Percent estimate represents estimated percentage difference in reactive hyperemia or FMD associated with a doubling of each T‐cell marker. Each factor of interest was adjusted for age, sex, race, hypertension, diabetes mellitus, hyperlipidemia, smoking, hepatitis C virus, and opportunistic infections. Markers are included individually, not simultaneously.
T‐Cell Dysfunction Is Not Associated With Macrovascular Dysfunction
We then investigated which T‐cell phenotypes were associated with macrovascular dysfunction as measured by FMD. Among all HIV+ subjects, after adjustment for demographics, traditional cardiovascular risk factors, and co‐infections, the T‐cell markers showed little association with FMD. These findings were similar when the analysis was restricted to the treated and suppressed individuals only (Table 3).
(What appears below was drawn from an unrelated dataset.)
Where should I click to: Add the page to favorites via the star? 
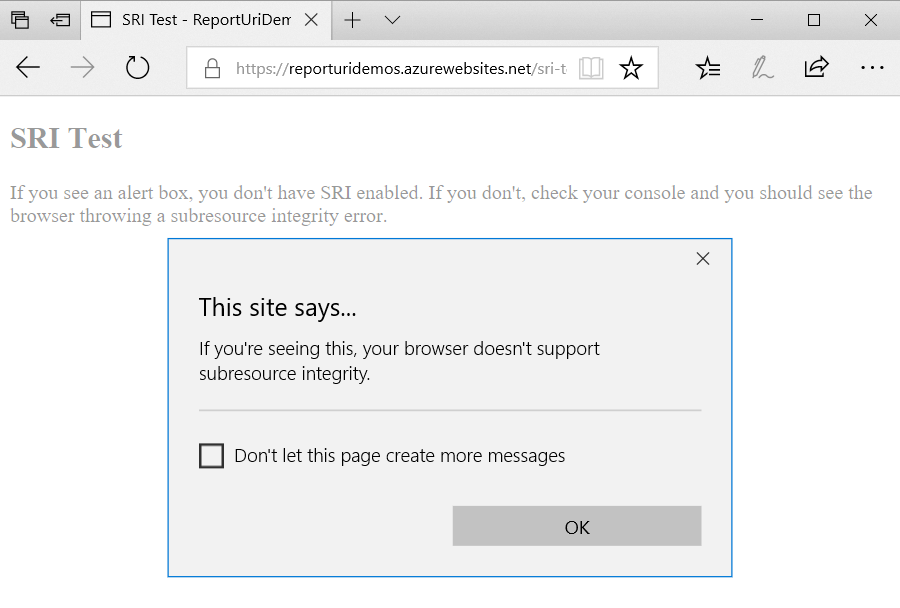(x=631, y=67)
Thus, CD8+PD1+ T cells were associated with microvascular dysfunction in all HIV+ subjects as well as the treated and suppressed subset, but they had no association with macrovascular dysfunction.
TNF‐α Is Associated With Microvascular Dysfunction
Among all HIV+ subjects, D‐dimer, TNF‐α, high‐sensitivity C‐reactive protein, sCD‐14, and interleukin‐6 were associated with significantly worse RH after adjustment for demographics, cardiovascular risk factors, and co‐infections. Results were similar when the analysis was restricted to the treated suppressed group, although only TNF‐α remained associated with significantly worse RH in adjusted analysis (Table 4).
Table 4.
HIV+All Groups | HIV+Treated Suppressed | |||
---|---|---|---|---|
Parameter (Per Increase in SD) | FMD %Estimatea (95% CI) | Reactive Hyperemia %Estimate (95% CI) | FMD %Estimate (95% CI) | Reactive Hyperemia %Estimate (95% CI) |
IL‐6 |
−3.7 (−11.4, 4.6) P=0.37 |
−6.3 (−12.1, 0.0) P=0.05 |
−5.9 (−14.0, 2.9) P=0.18 |
−5.9 (−13.0, 1.7) P=0.13 |
TNF‐α |
0.3 (−5.9, 6.9) P=0.93 |
−6.6 (−11.9, −1.0) P=0.02 |
0.7 (−6.2, 8.1) P=0.84 |
−8.2 (−14.1, −2.0) P=0.01 |
hsCRP |
−4.7 (−10.1, 1.0) P=0.10 |
−5.8 (−10.3, −1.0) P=0.02 |
−3.7 (−10.7, 3.9) P=0.33 |
−4.9 (−11.1, 1.7) P=0.14 |
D‐Dimer |
−6.0 (−13.3, 2.0) P=0.14 |
−5.8 (−11.0, −0.3) P=0.04 |
−7.7 (−15.7, 1.0) P=0.08 |
−4.6 (−10.3, 1.5) P=0.13 |
Fibrinogen |
−8.1 (−14.4, −1.3) P=0.02 |
−6.0 (−12.1, 0.6) P=0.07 |
−6.4 (−13.3, 1.1) P=0.09 |
−5.3 (−12.2, 2.1) P=0.16 |
CMV IgG |
−9.9 (−15.2, −4.3) P<0.01 |
−1.7 (−8.0, 5.0) P=0.61 |
−8.6 (−15.0, −1.6) P=0.02 |
−1.7 (−8.1, 5.1) P=0.61 |
sCD‐14 |
2.5 (−3.0, 8.4) P=0.37 |
−4.0 (−7.6, −0.3) P=0.04 |
6.8 (−1.4, 15.7) P=0.11 |
4.9 (−1.4, 11.5) P=0.13 |
sCD‐163 |
2.0 (−5.2, 9.8) P=0.60 |
−1.3 (−7.4, 5.2) P=0.68 |
−0.4 (−7.6, 7.3) P=0.91 |
−1.8 (−8.3, 5.2) P=0.60 |
CMV indicates cytomegalovirus; FMD, flow‐mediated dilation; hsCRP, high‐sensitivity C‐reactive protein; IgG, immunoglobulin G; IL‐6, interleukin‐6; TNF‐α, tumor necrosis factor‐α.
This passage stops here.